Le cours de l'action Intel bondit de 55 % : Le soutien politique peut-il propulser une cassure au-dessus de 40 $ ?

Le rallye d’Intel bénéficie d’un fort élan, mais sa capacité à se maintenir au-dessus de 40 $ dépendra de l’exécution plutôt que de la politique. La hausse jusqu’à 37 $ – un rebond de 55 % en seulement six semaines – a été alimentée par le soutien du gouvernement américain, des investissements de plusieurs milliards de dollars de Nvidia et SoftBank, ainsi que des spéculations sur de nouveaux partenariats, y compris des discussions avec AMD. Ces facteurs rendent probable un test des 40 $ à court terme.

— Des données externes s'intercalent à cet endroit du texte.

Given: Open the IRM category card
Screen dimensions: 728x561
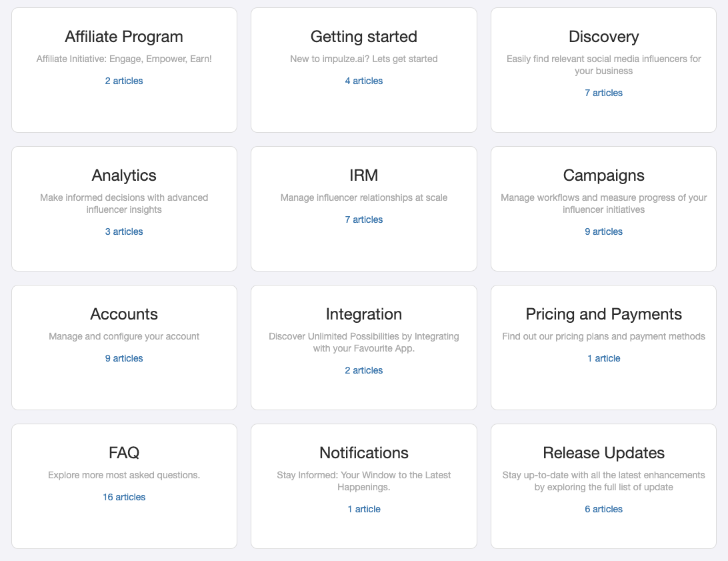Looking at the screenshot, I should click(363, 175).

Mais sans preuve qu’Intel puisse combler l’écart avec AMD et TSMC ou rendre sa fonderie rentable, le rallye risque de s’interrompre une fois l’optimisme dissipé.
Points clés à retenir
- L’action Intel a grimpé de 55 % depuis début septembre, son rallye le plus marqué en 18 mois, clôturant à 37,30 $ jeudi.

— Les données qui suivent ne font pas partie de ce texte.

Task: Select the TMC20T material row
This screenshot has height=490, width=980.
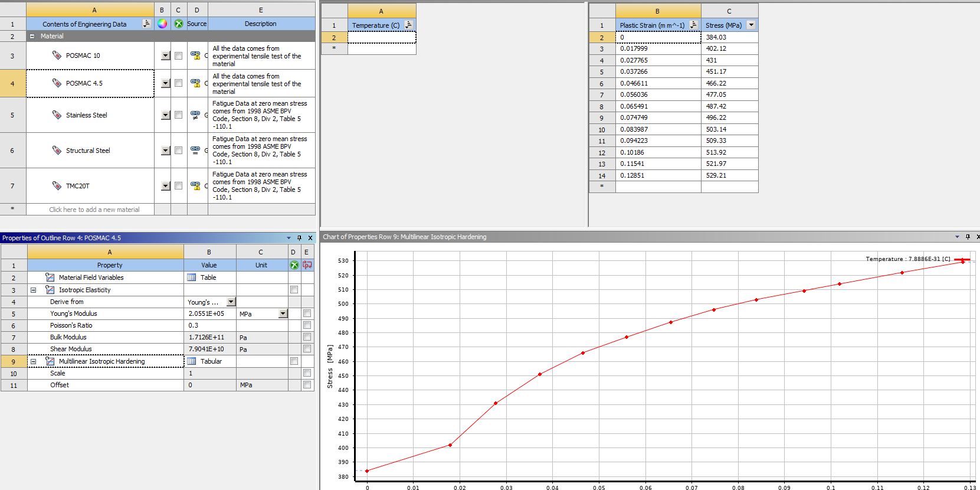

- L’investissement de Trump, vieux de 6 semaines, a progressé de 80 %, tandis que la participation de 10 % du gouvernement américain est passée de 8,9 milliards de dollars à 16 milliards de dollars.

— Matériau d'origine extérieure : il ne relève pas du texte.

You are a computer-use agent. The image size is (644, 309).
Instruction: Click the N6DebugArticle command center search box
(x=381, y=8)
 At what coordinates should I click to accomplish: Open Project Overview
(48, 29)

- L’intérêt de Nvidia (5 milliards de dollars), SoftBank et Apple ajoute un poids institutionnel à la reprise.
- Les discussions avec AMD ouvrent la possibilité qu’Intel produise des puces pour son rival de longue date – un changement majeur dans le paysage des semi-conducteurs.
- Le PDG Lip Bu-Tan a pris la relève après la pire année de l’histoire d’Intel (-60 % en 2024) et des licenciements massifs.
- Les analystes restent divisés : Citi recommande de « vendre » Intel, estimant que l’activité fonderie pèse sur le groupe, même si les investisseurs croient à un redressement.
L’investissement gouvernemental dans Intel renforce la confiance
Le rallye d’Intel est directement lié au soutien politique et industriel. En août, l’administration Trump a négocié une participation de 10 % dans Intel, acquérant 433,3 millions d’actions à 20,47 $ chacune pour 8,9 milliards de dollars. À 37 $, cette participation vaut désormais près de 16 milliards de dollars.
L’achat d’actions par le gouvernement a été financé par des subventions du CHIPS and Science Act initialement allouées sous Biden, soulignant la reconnaissance bipartisane que les semi-conducteurs relèvent de la sécurité nationale. Intel a déjà reçu 2,2 milliards de dollars de subventions CHIPS, avec 5,7 milliards supplémentaires à venir, plus 3,2 milliards provenant d’un autre programme.
Pour Washington, la survie et la résurgence d’Intel ne sont pas seulement des enjeux de marché – il s’agit de relocaliser la production et de réduire la dépendance à l’égard de TSMC à Taïwan, dans un contexte de tensions croissantes entre les États-Unis et la Chine. Cette dimension politique offre à Intel un filet de sécurité dont la plupart des entreprises ne bénéficient pas.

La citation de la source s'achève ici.